Returns new Alignment containing only specified seqs.

Note that the seqs in the new alignment will be references to the same objects as the seqs in the old alignment.

take_seqs_if(f, negate=False, **kwargs)#

Returns new Alignment containing seqs where f(row) is True.

Note that the seqs in the new Alignment are the same objects as the seqs in the old Alignment, not copies.

to_dict() → dict[str, str]#

Returns the alignment as a dict of sequence names -> strings.

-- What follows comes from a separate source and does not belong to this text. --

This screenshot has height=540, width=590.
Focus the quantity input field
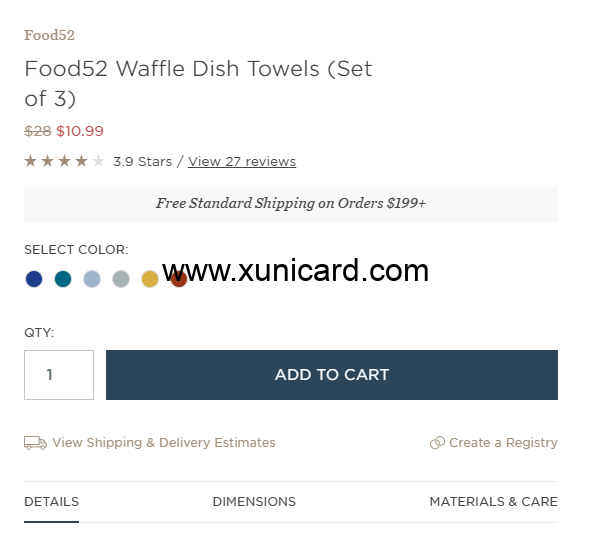pos(59,375)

Note the mapping goes to strings, not Sequence objects.

Returns:

a dict mapping sequence names to a string representation of
their sequences.

to_dna()#: returns copy of self as an alignment of DNA moltype seqs

to_fasta(block_size: int = 60) → str#

Return alignment in Fasta format.

Parameters:

block_size: the sequence length to write to each line, by default 60

Returns:

The Fasta formatted alignment.

to_html(name_order: Sequence[str] | None = None, wrap: int = 60, limit: int | None = None, ref_name: str = 'longest', colors: Mapping[str, str] | None = None, font_size: int = 12, font_family: str = 'Lucida Console') → str#

returns html with embedded styles for sequence colouring

Parameters:

name_order: order of names for display.
wrap: number of alignment columns per row
limit: truncate alignment to this length
ref_name: Name of an existing sequence or ‘longest’. If the latter, the longest sequence (excluding gaps and ambiguities) is selected as the reference.
colors: {character moltype.
font_size: in points. Affects labels and sequence and line spacing (proportional to value)
font_family: string denoting font family

Examples

In a jupyter notebook, this code is used to provide the representation.

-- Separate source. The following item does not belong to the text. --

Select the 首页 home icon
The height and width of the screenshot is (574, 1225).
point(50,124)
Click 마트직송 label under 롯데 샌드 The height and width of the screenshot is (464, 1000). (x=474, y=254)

aln  # is rendered by jupyter

You can directly use the result for display in a notebook as

from IPython.core.display import HTML

HTML(aln.to_html())

to_json()#: returns json formatted string

to_moltype(moltype)#: returns copy of self with moltype seqs

to_nexus(seq_type, wrap=50)#

Return alignment in NEXUS format and mapping to sequence ids

NOTE Not that every sequence in the alignment MUST come from: a different species!! (You can concatenate multiple sequences from same species together before building tree)

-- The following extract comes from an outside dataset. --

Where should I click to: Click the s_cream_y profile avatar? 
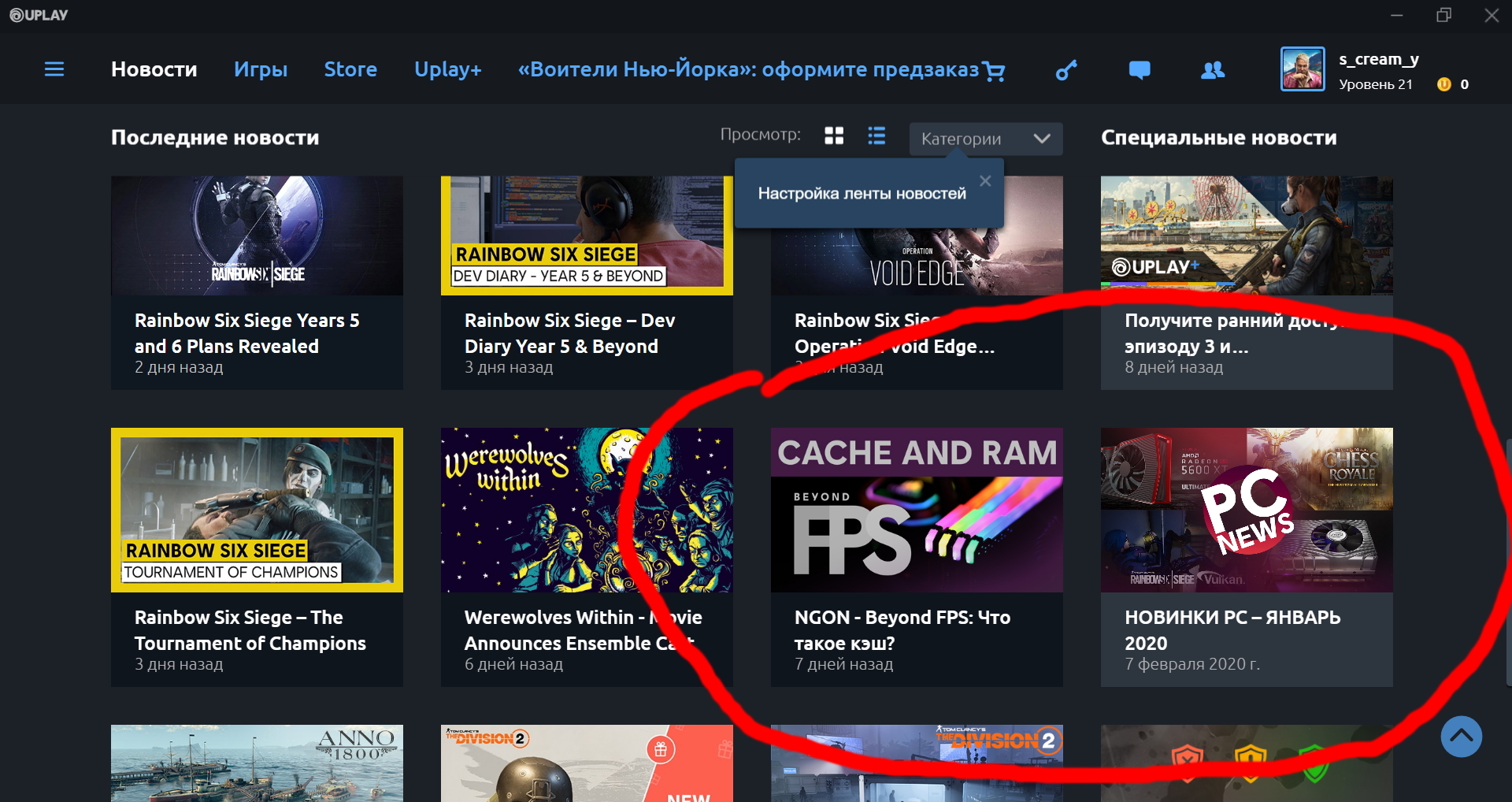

seq_type: dna, rna, or protein

Raises exception if invalid alignment

to_phylip()#

Return alignment in PHYLIP format and mapping to sequence ids

raises exception if invalid alignment

to_pretty(name_order=None, wrap=None)#

returns a string representation of the alignment in pretty print format

Parameters:

name_order: order of names for display.
wrap: maximum number of printed bases

to_protein()#: returns copy of self as an alignment of PROTEIN moltype seqs

to_rich_dict()#: returns detailed content including info and moltype attributes

to_rna()#: returns copy of self as an alignment of RNA moltype seqs

to_type(array_align=False, moltype=None, alphabet=None)#

returns alignment of type indicated by array_align

Parameters:

array_align: bool: if True, returns as ArrayAlignment. Otherwise as “standard” Alignment class. Conversion to ArrayAlignment loses annotations.
moltypeMolType instance: overrides self.moltype
alphabetAlphabet instance: overrides self.alphabet
If array_align would result in no change (class is same as self),
returns self

trim_stop_codons(gc: Any = None, strict: bool = False, **kwargs)#

Removes any terminal stop codons from the sequences

Parameters:

gc: valid input to cogent3.get_code(), a genetic code object, number or name
strict: If True, raises an exception if a seq length not divisible by 3

variable_positions(include_gap_motif=True)#

Return a list of variable position indexes.

Parameters:

include_gap_motif: if False, sequences with a gap motif in a column are ignored.

with_modified_termini()#

Changes the termini to include termini char instead of gapmotif.

Useful to correct the standard gap char output by most alignment programs when aligned sequences have different ends.

write(filename=None, format=None, **kwargs) → None#

Write the alignment to a file, preserving order of sequences.

Parameters:

filename: name of the sequence file
format: format of the sequence file

Notes

If format is None, will attempt to infer format from the filename suffix.